Handling dm-verity Errors

By design, hashtree verification errors are detected by the HLOS and not the bootloader. AVB provides a way to specify how the error should be handled through the hashtree_error_mode parameter in the avb_slot_verify() function. Possible values include

  • AVB_HASHTREE_ERROR_MODE_RESTART_AND_INVALIDATE means that the HLOS will invalidate the current slot and restart. On devices with A/B this would lead to attempting to boot the other slot (if it's marked as bootable) or it could lead to a mode where no OS can be booted (e.g. some form of repair mode).

  • AVB_HASHTREE_ERROR_MODE_RESTART means that the OS will restart without the current slot being invalidated. Be careful using this mode unconditionally as it may introduce boot loops if the same hashtree verification error is hit on every boot.

  • AVB_HASHTREE_ERROR_MODE_EIO means that an EIO error will be returned to the application.

  • AVB_HASHTREE_ERROR_MODE_LOGGING means that errors will be logged and corrupt data may be returned to applications. This mode should be used for ONLY diagnostics and debugging. It cannot be used unless verification errors are allowed.

The value passed in hashtree_error_mode is essentially just passed on through to the HLOS through the the androidboot.veritymode and androidboot.vbmeta.invalidate_on_error kernel command-line parameters. The HLOS - including the Linux kernel when using CONFIG_DM_VERITY_AVB - will then act upon hashtree verification errors as specified.

Which mode should I use for my device?

This depends entirely on the device, how the device is intended to be used, and the desired user experience.

For example, consider the EIO mode in an earlier version of Android Verified Boot (see the “Recovering from dm-verity errors” section). In a nutshell this mode uses AVB_HASHTREE_ERROR_MODE_RESTART mode until an error is encounted and then it switches to AVB_HASHTREE_ERROR_MODE_EIO mode on the reboot. Additionally when in AVB_HASHTREE_ERROR_MODE_EIO mode the user is informed that the device experienced corruption and then asked to click through a screen to continue.

To implement this mode in a boot loader, a combination of the AVB_HASHTREE_ERROR_MODE_RESTART mode and AVB_HASHTREE_ERROR_MODE_EIO mode could be used along with persistent storage recording what mode the bootloader is currently in. This would need to include transition rules e.g. if the kernel indicates that it rebooted because of a dm-verity error the bootloader would need to transition from the AVB_HASHTREE_ERROR_MODE_RESTART mode to the AVB_HASHTREE_ERROR_MODE_EIO mode. Ditto, when the slot is updated the bootloader needs to transition from the AVB_HASHTREE_ERROR_MODE_EIO mode back to the AVB_HASHTREE_ERROR_MODE_RESTART mode so the user doesn't have to click through a screen on every boot.

On the other hand, if the device doesn't have a screen or if the HLOS supports multiple bootable slots simultaneously it may make more sense to just use AVB_HASHTREE_ERROR_MODE_RESTART_AND_INVALIDATE.
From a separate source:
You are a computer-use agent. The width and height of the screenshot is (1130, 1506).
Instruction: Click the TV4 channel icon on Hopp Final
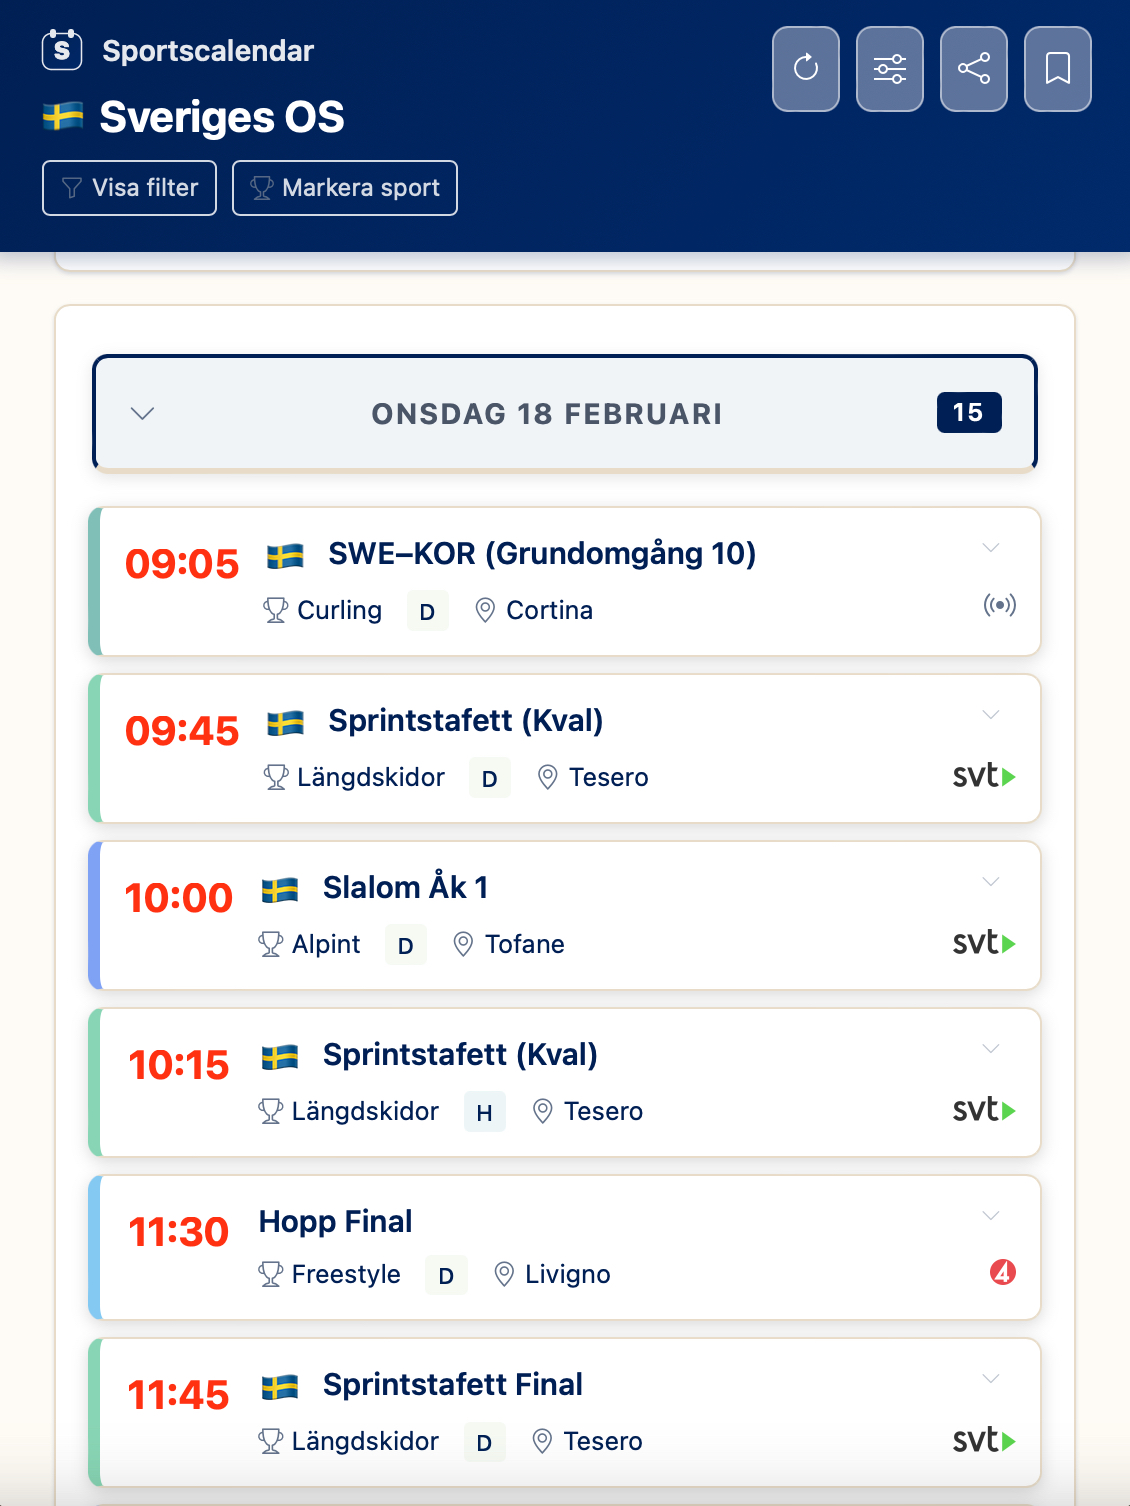pyautogui.click(x=1002, y=1272)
Android Specific Integration

On Android, the boot loader must set the androidboot.verifiedbootstate parameter on the kernel command-line to indicate the boot state. It shall use the following values:

  • green: If in LOCKED state and the key used for verification was not set by the end user.
  • yellow: If in LOCKED state and the key used for verification was set by the end user.
  • orange: If in the UNLOCKED state.